**TASK TO COMPLETE**
In the entries between the line holding "Task: Click the step 1 number circle" and the line holding "point(45,756)", inclusive, replace "map control button" with "map button" and give those lines again with nothing else changed. Leave the pictures out.

**RAW RECORDS**
━━━━━━━━━━━━━━━━
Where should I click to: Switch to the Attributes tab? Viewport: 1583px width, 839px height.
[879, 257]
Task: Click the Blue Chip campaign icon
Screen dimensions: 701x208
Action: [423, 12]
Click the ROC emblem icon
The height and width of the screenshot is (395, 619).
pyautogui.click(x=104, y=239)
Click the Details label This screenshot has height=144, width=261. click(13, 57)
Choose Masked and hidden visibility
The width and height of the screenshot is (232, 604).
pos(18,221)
━━━━━━━━━━━━━━━━
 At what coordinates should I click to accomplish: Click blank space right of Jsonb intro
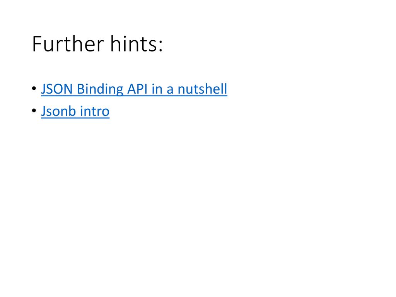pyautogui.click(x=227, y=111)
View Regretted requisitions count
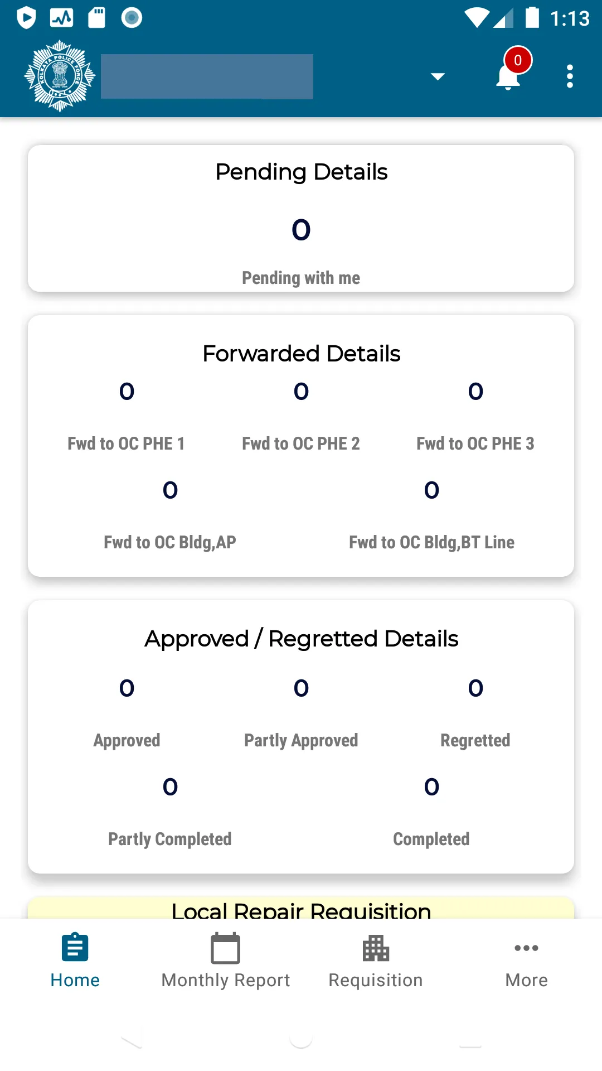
━━━━━━━━━━━━━━━━
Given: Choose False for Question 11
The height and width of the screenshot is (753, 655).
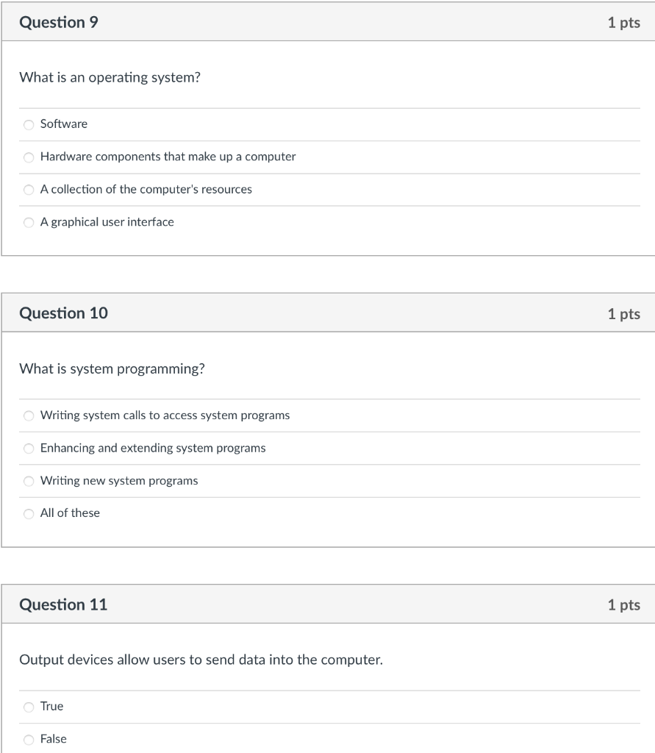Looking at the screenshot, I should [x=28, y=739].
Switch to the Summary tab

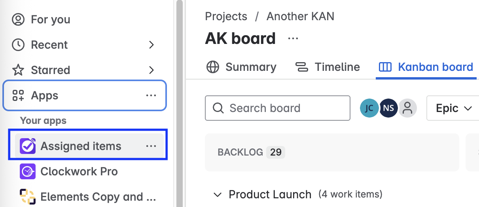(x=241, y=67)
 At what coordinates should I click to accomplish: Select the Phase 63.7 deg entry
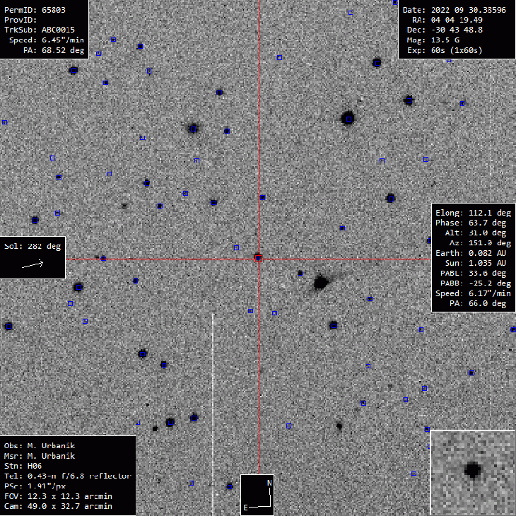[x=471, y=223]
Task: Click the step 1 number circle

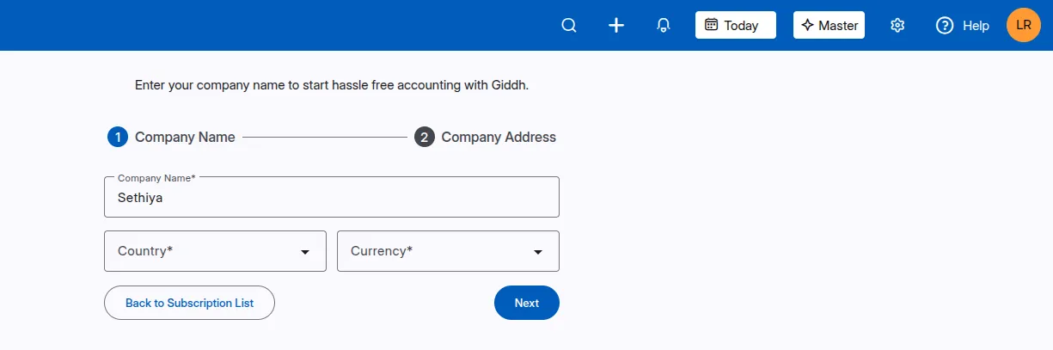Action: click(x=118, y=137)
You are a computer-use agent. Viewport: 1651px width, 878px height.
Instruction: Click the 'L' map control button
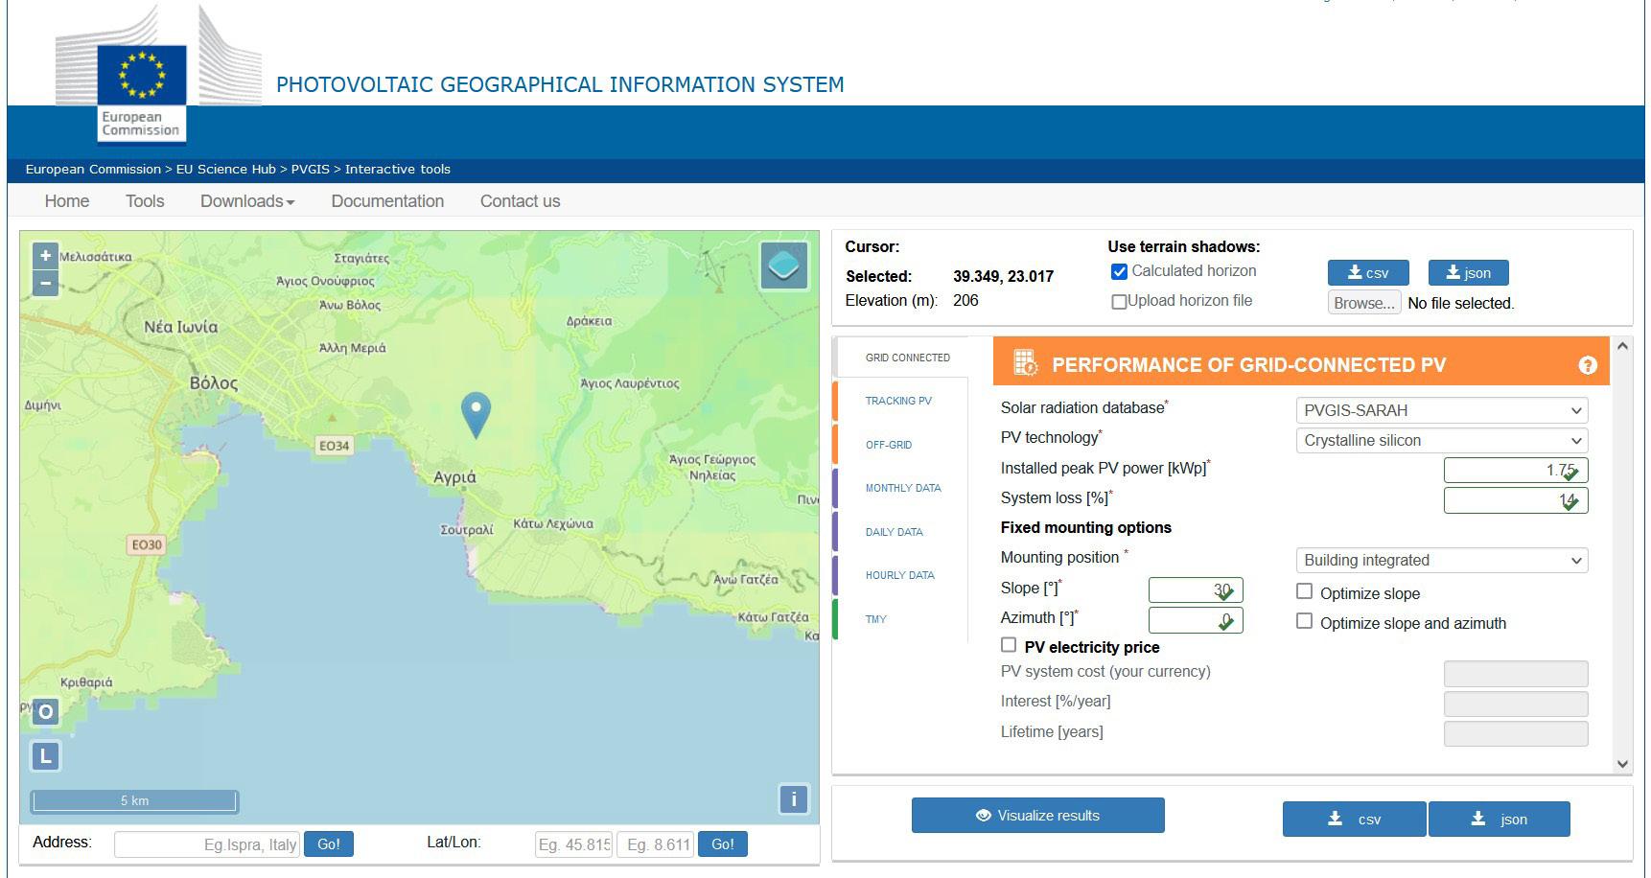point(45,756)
━━━━━━━━━━━━━━━━
**RESULT OF THE EXERCISE**
Task: Click the step 1 number circle

Action: click(x=118, y=137)
You are a computer-use agent. Viewport: 1651px width, 878px height.
Instruction: Click the 'L' map button
point(45,756)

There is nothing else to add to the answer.